“Will you come and talk to me—before dinner? I can’t talk—before him. Guardians are impossible people!” And with another mock curtsey to Lord Buntingford, she hurried Mrs. Friend to the door, and then disappeared.
Her guardian, with a shrug of the shoulders, walked to his writing-table, and wrote a hurried note.
“My dear Geoffrey—I will send to meet you at Dansworth to-morrow by the train you name. Helena is here—very mad and very beautiful. I hope you will stay over Sunday. Yours ever, Buntingford.”
“He shall have his chance anyway,” he thought, “with the others. A fair field, and no pulling.”
CHAPTER II
“There is only one bathroom in this house, and it is a day’s journey to find it,” said Helena, re-entering her own bedroom, where she had left Mrs. Friend in a dimity-covered arm-chair by the window, while she reconnoitred. “Also, the water is only a point or two above freezing—and as I like boiling—”
She threw herself down on the floor by Mrs. Friend’s side. All her movements had a curious certainty and grace like those of a beautiful animal, but the whole impression of her was still formidable to the gentle creature who was about to undertake what already seemed to her the absurd task of chaperoning anything so independent and self-confident. But the girl clearly wished to make friends with her new companion, and began eagerly to ask questions.
“How did you hear of me? Do you mind telling me?”
“Just through an agency,” said Mrs. Friend, flushing a little. “I wanted to leave the situation I was in, and the agency told me Lord Buntingford was looking for a companion for his ward, and I was to go and see Lady Mary Chance—”
The girl’s merry laugh broke out:
“Oh, I know Mary Chance—twenty pokers up her backbone! I should have thought—”
Then she stopped, looking intently at Mrs. Friend, her brows drawn together over her brilliant eyes.
“What would you have thought?” Mrs. Friend enquired, as the silence continued.
“Well—that if she was going to recommend somebody to Cousin Philip—to look after me, she would never have been content with anything short of a Prussian grenadier in petticoats. She thinks me a demon. She won’t let her daughters go about with me. I can’t imagine how she ever fixed upon anyone so—”
“So what?” said Mrs. Friend, after a moment, nervously. Lost in the big white arm-chair, her small hand propping her small face and head, she looked even frailer than she had looked in the library.

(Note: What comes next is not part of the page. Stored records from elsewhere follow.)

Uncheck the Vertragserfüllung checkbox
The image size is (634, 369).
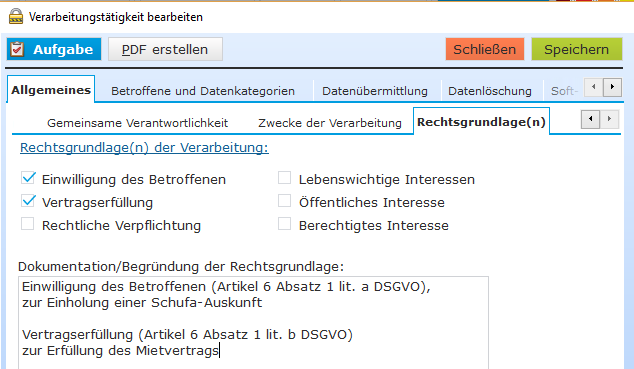point(28,201)
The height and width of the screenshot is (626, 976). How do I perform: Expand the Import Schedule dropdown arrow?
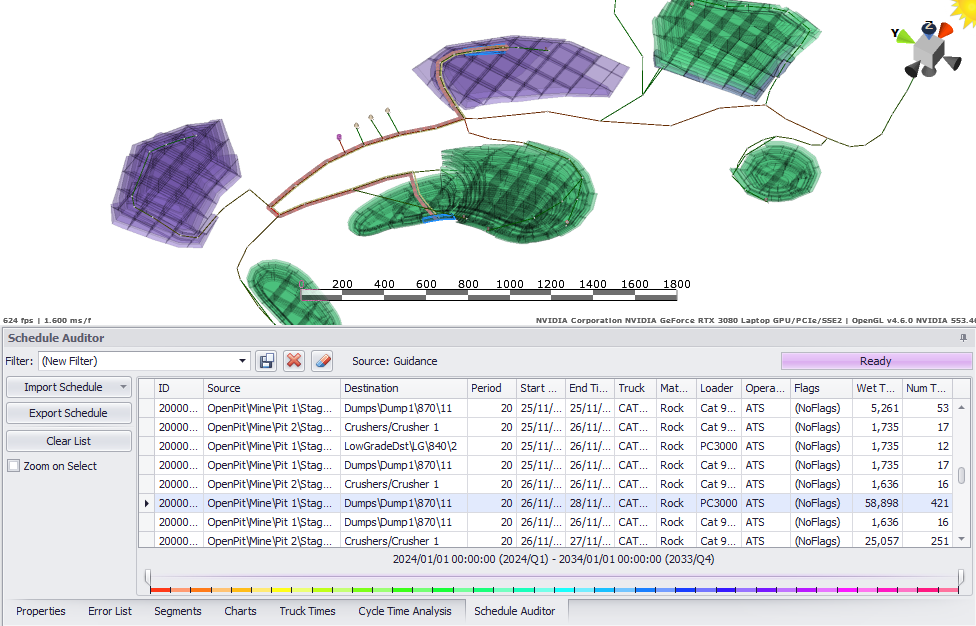tap(123, 387)
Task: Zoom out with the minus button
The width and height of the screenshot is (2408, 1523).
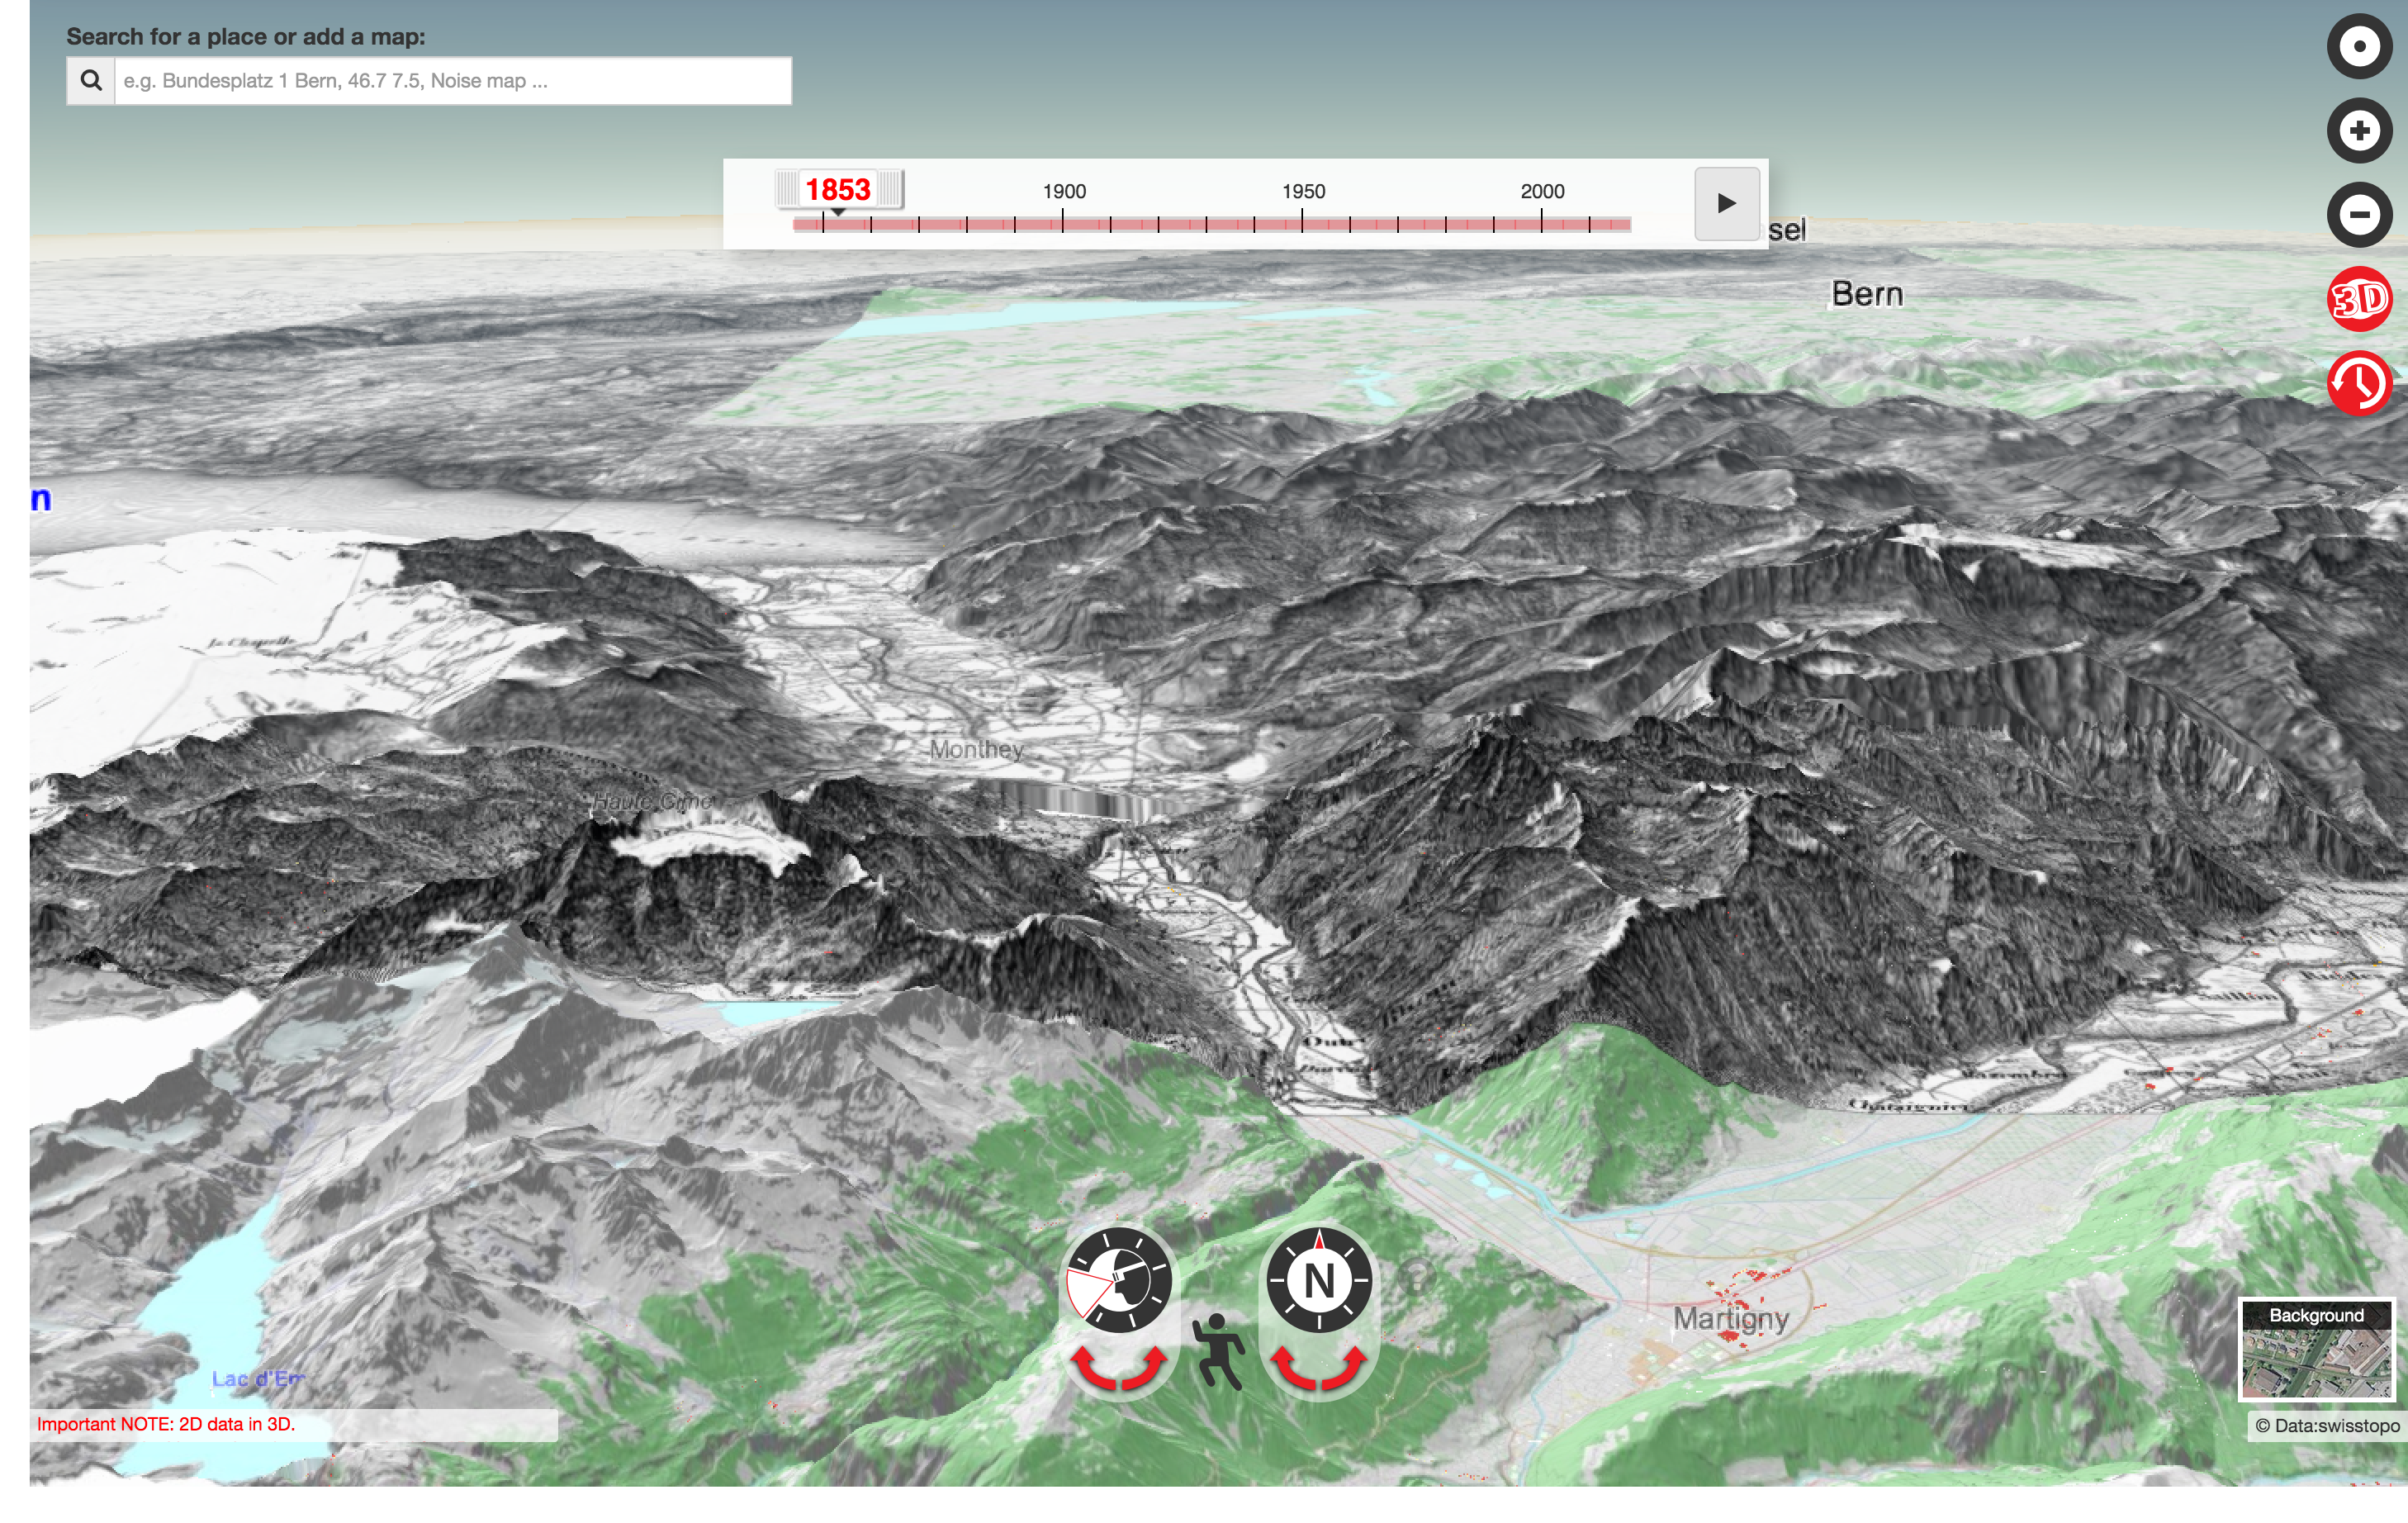Action: pos(2359,214)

“Well, nobody would ever take you for my jailer, would they?” said Helena, surveying her.
Mrs. Friend laughed—a ghost of a laugh, which yet seemed to have some fun in it, far away.
“Does this seem to you like prison?”
“This house? Oh, no. Of course I shall do just as I like in it. I have only come because—well, my poor Mummy made a great point of it when she was ill, and I couldn’t be a brute to her, so I promised. But I wonder whether I ought to have promised. It is a great tyranny, you know—the tyranny of sick people. I wonder whether one ought to give in to her?”